00:32 Et souvent dans l'université, depuis toujours, depuis le début de l'université,
00:37 on a des théories un peu foutraques, on a des théories un peu hérétiques,
00:41 les grands intellectuels, les grands universitaires défendent des thèses un peu hurluberlues,
00:47 donc l'extrémisme sous toutes ses formes, la bizarrerie intellectuelle, appelons-ça comme ça,
00:53 ça a toujours été présent dans l'université.
00:55 Mais ce n'est pas gênant parce que la règle de base c'est la liberté.
00:59 C'est la vie des idées quelque part.
01:01 C'est la vie des idées et c'est la condition pour que les idées s'élaborent,
01:04 qu'on puisse tester des théories un peu farfelues.

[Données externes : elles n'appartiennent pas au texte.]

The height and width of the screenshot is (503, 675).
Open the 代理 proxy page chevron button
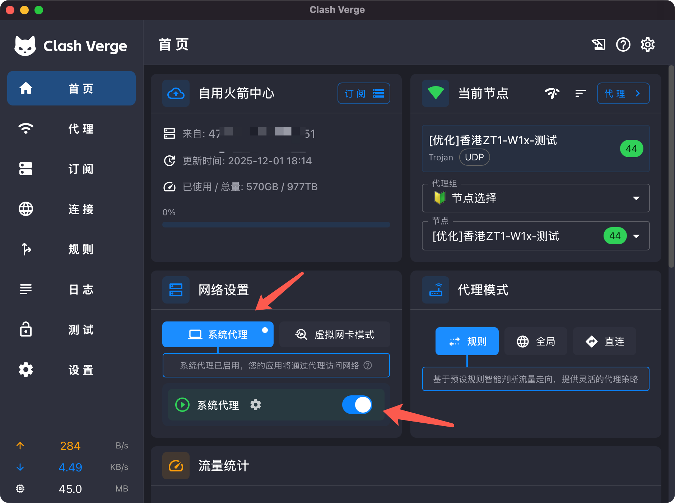(x=623, y=94)
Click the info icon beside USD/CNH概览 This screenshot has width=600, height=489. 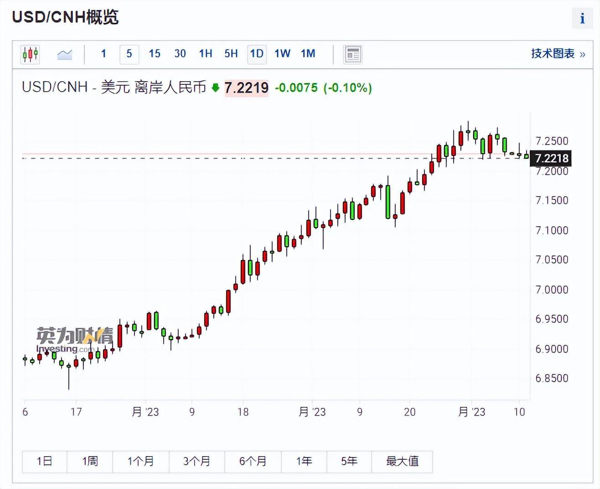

01:06 Et c'est pour ça que dans les plus grands établissements français, je pense à Normale Sup,
01:12 avec cette influence de l'ultra gauche, de l'ultra gauche très maoïste, hyper agressive,
01:19 qui était représentée par des grands philosophes comme Althusser par exemple,
01:23 il y a toujours eu cette tradition.
01:25 Donc que l'université soit pénétrée par des courants extrêmes,
01:28 même parmi ses professeurs et ses plus éminents professeurs, etc., ça a toujours existé.
01:32 Ce n'est pas ça qui est choquant.
01:33 Ce qui est choquant c'est de laisser la place à l'intimidation.
01:36 Et ce qui est choquant aussi, c'est que ce n'est plus le magistère de ces intellectuels,
01:41 quitte à ce qu'ils aient des idées parfois très contestables,
01:44 mais surtout pas les mêmes idées.
01:46 C'est-à-dire qu'il faut que les idées puissent s'opposer,
01:48 et qu'il n'y ait pas un monopole intellectuel, un étouffoir,
01:51 que ça devienne un étouffoir idéologique.
01:53 Eh bien, ce qui est très gênant là, c'est que la force brute,
01:59 des nervices, des brutasses, puissent intimider les étudiants.
02:06 Et donc ce n'est pas seulement la pénétration de l'extrémisme dans l'université,
02:10 c'est vraiment le règne du plus fort.
02:13 Pourquoi c'est le règne du plus fort ? Parce qu'il y a une lâcheté administrative,
02:16 parce que je pense que dans notre société, on ne sait plus ce que ça veut dire de commander.
02:20 On gère, on manage, on ouvre son petit parapluie, on se couvre en tant que dirigeant.